How about coiled razer wire? Seriously though, sounds like some tough customers. White picked fences or chain link are what others have settled for.


----------



## joecaption

If you go with chain link pick the black. It tricks the eye and does not stick out as bad as a white one.


----------



## bbo

wrought iron fence. I didn't see anything about expense.


----------



## ddawg16

bbo said:


> wrought iron fence. I didn't see anything about expense.


I love wrought iron.....and it's actually easy to do if you have a mig welder....(gas works in a pinch)...but a little expensive....but looks great...

Why see-through? Neighbor good looking?


----------



## user1007

Lexan or tempered glass panels but not cheap. There is an outdoor equivalent of guerilla glass durable enough for fairly abusive situations----$$$$$ though. As totally transparent as you are going to find though. Wind resonance, like opera singers and wine glasses, can be a bad combination. 

Lattice inserts have some see through and until the panels get brittle they look nice. Joe keeps up with vinyl products, I suspect you can get lattice in vinyl?

You can have chainlink elctropainted to any color. Holds up extremely well and expands your color options. You can frame the sections into 2x4 for a bit more finished look. 

There are other types of see through metal fence panels. 

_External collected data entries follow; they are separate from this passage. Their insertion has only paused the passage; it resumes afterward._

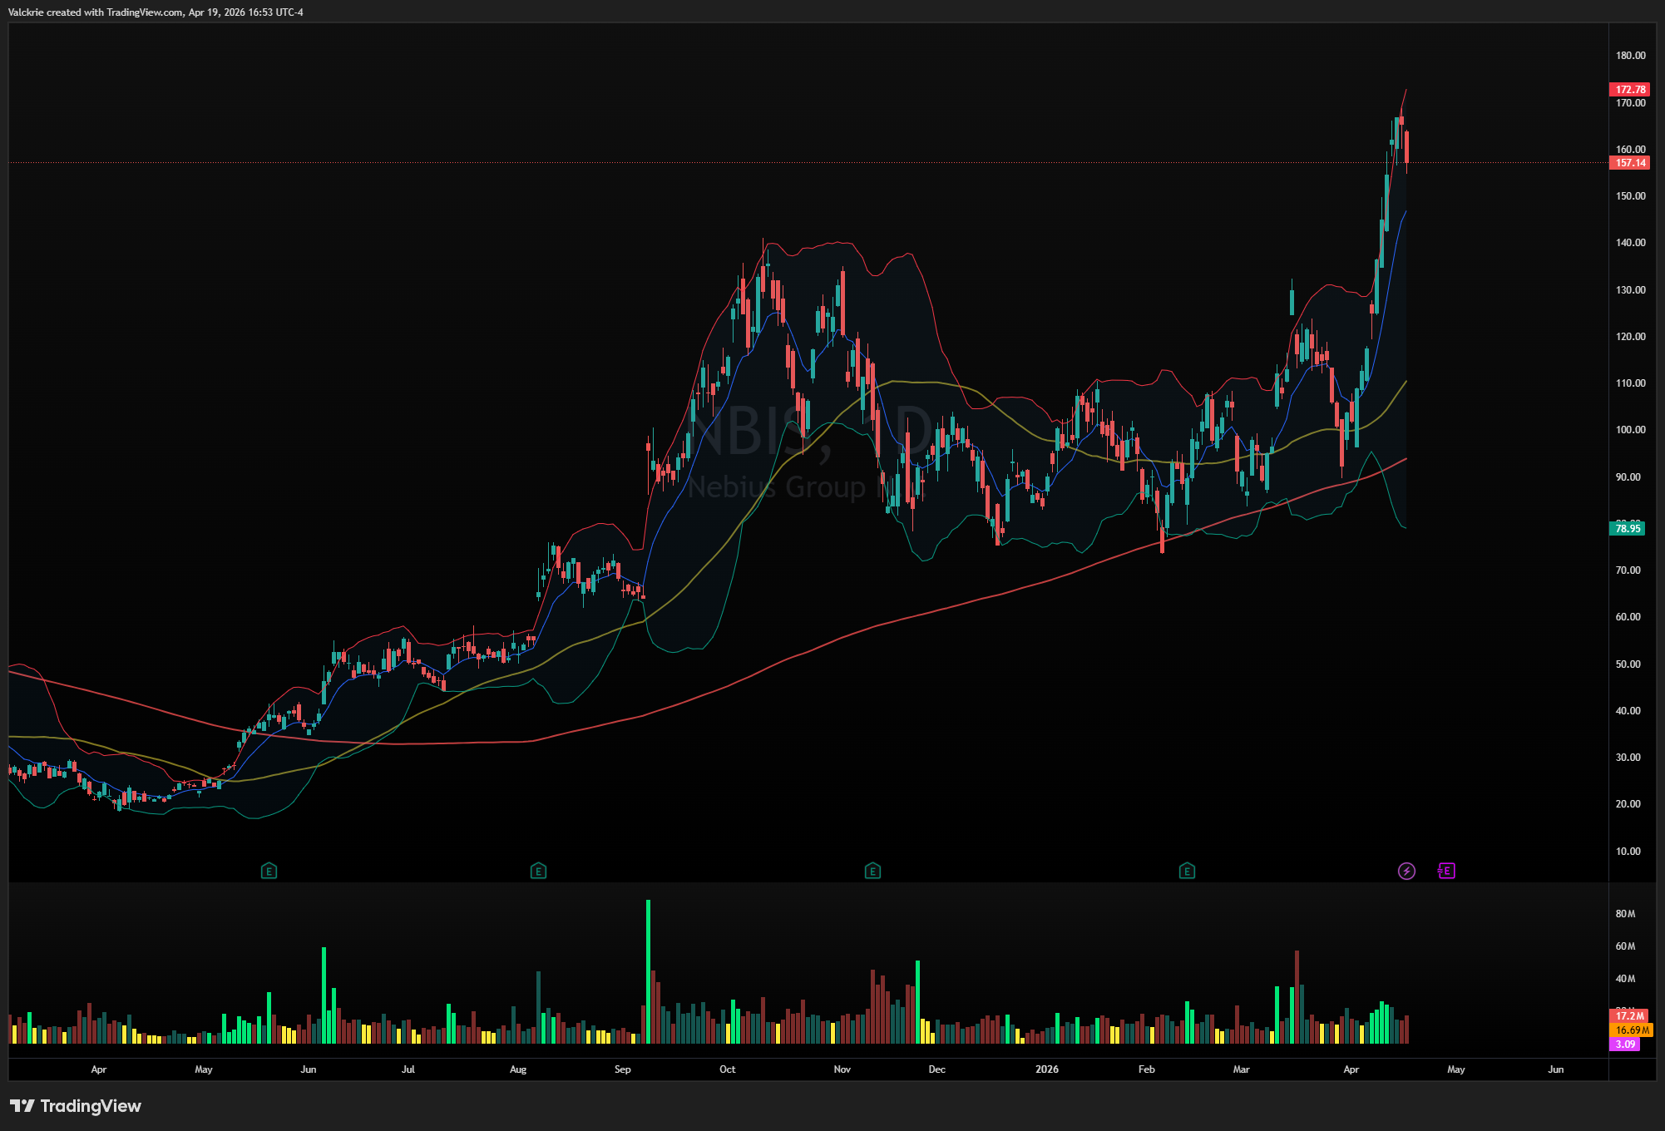Click the magenta 3.09 indicator label
1665x1131 pixels.
(1625, 1045)
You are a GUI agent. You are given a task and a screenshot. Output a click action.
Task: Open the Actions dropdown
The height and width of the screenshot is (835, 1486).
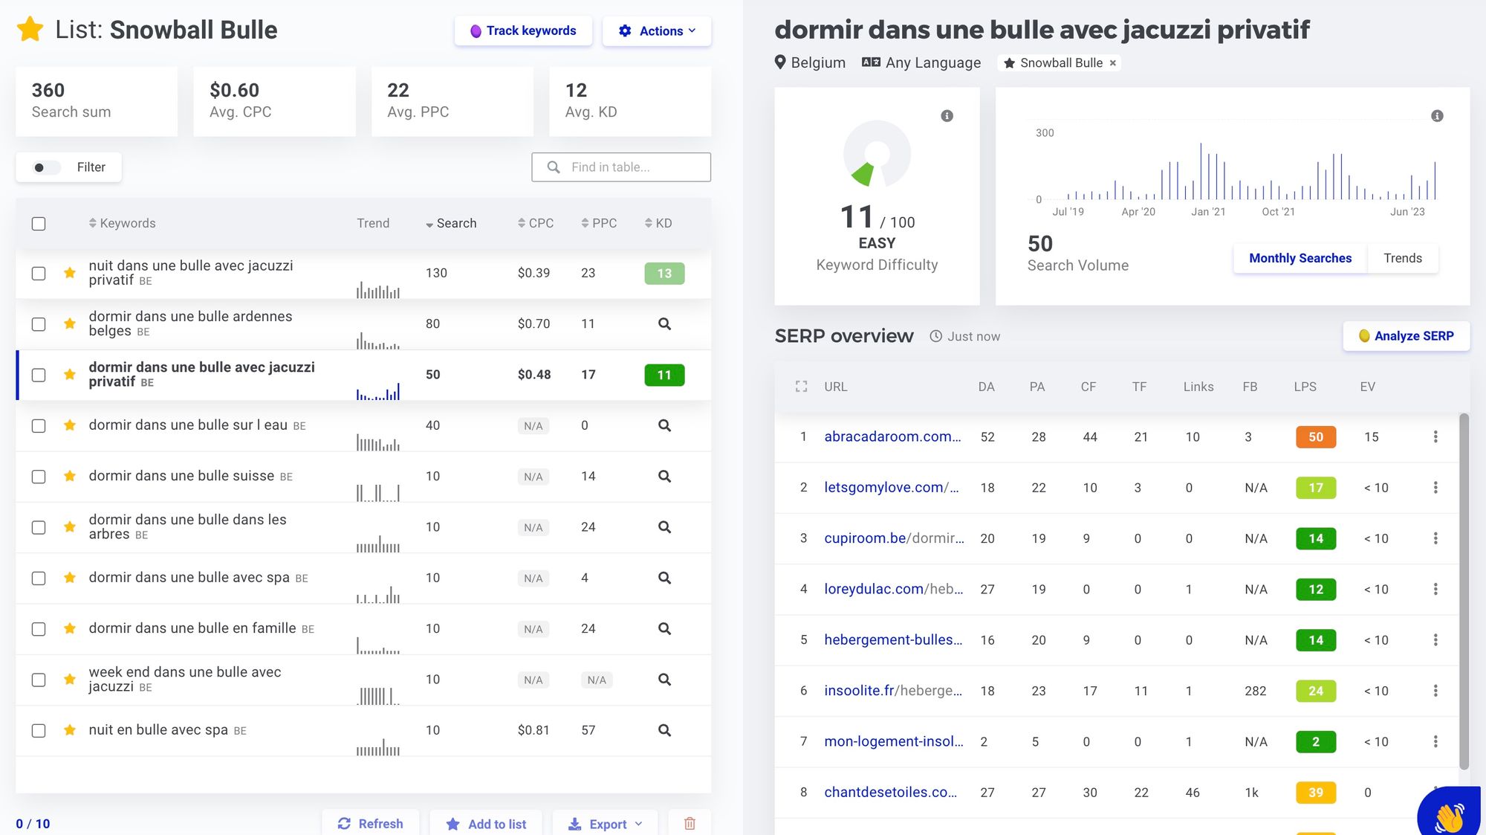point(657,30)
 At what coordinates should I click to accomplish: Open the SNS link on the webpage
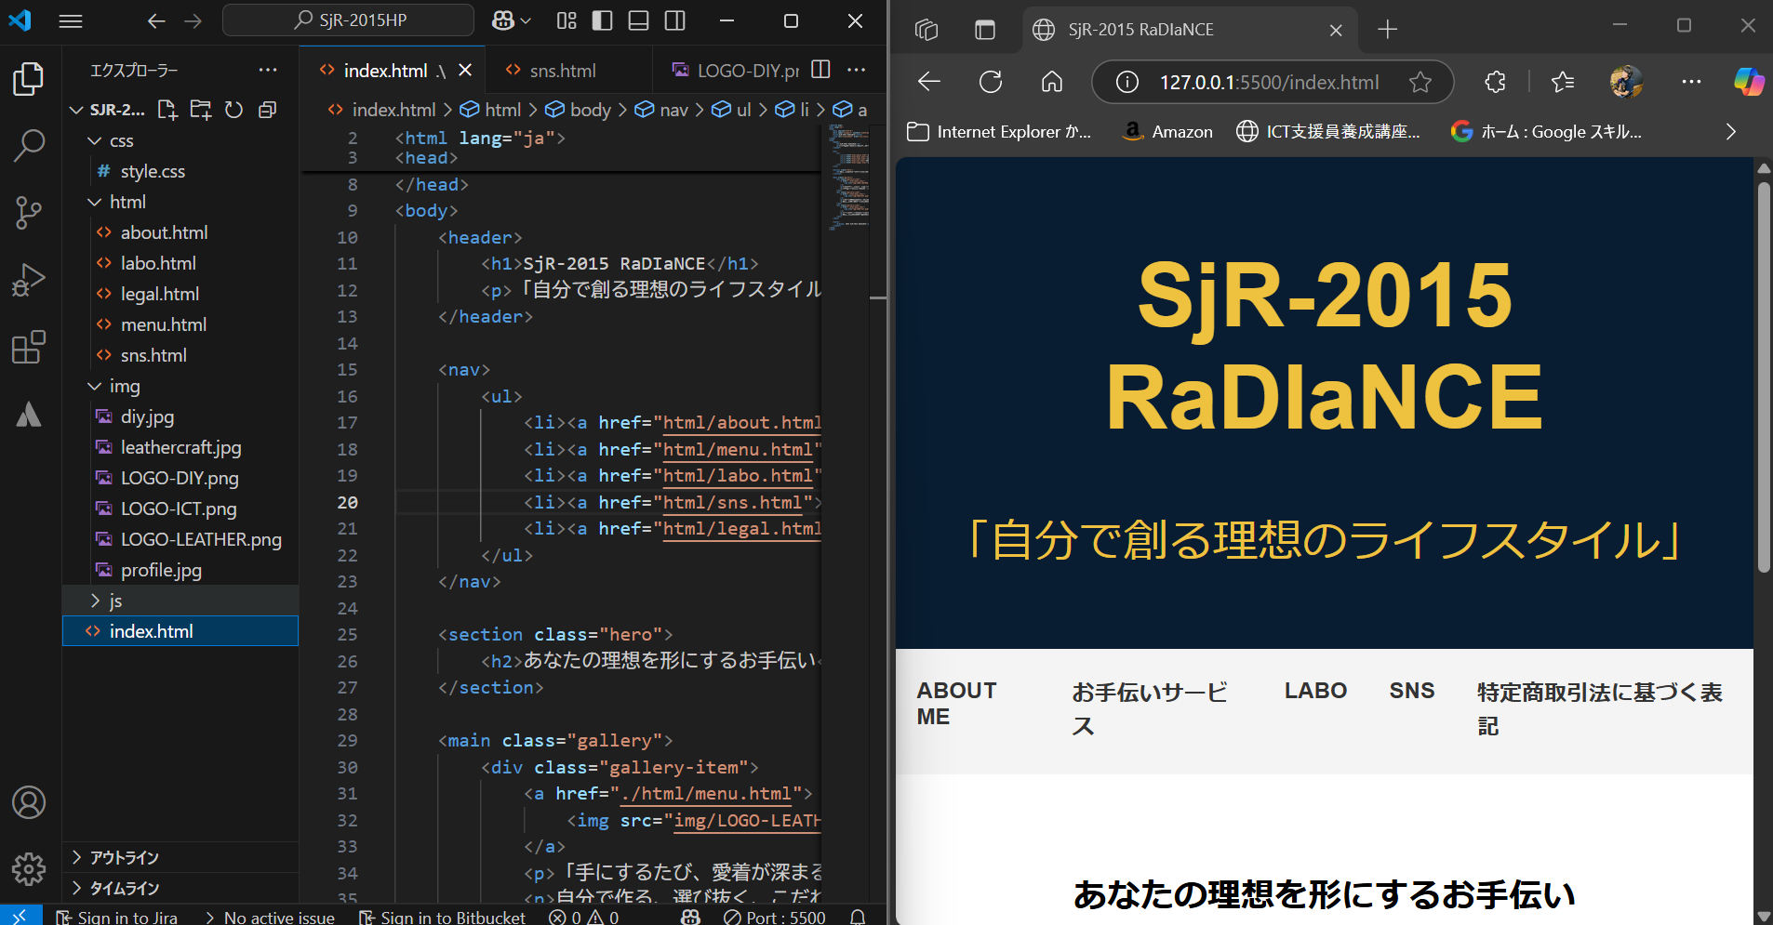(1410, 690)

How tall and long is this fence? What is its purpose?


----------



## mae-ling

To go around a park type area. No code to follow but want it strong.
May go chain link but really they do not want that, want something a little nicer, not institutional looking. Colored is better then galvanized but not much! LOl

SD - Wondering about 2x4 framed panels of black chain link between posts. How would you do the 2x4 frame and attach the chain link?


----------



## mae-ling

Have done this type of idea before. Just used farm fencing staples to attach it, doesn't look as nice from back side.


----------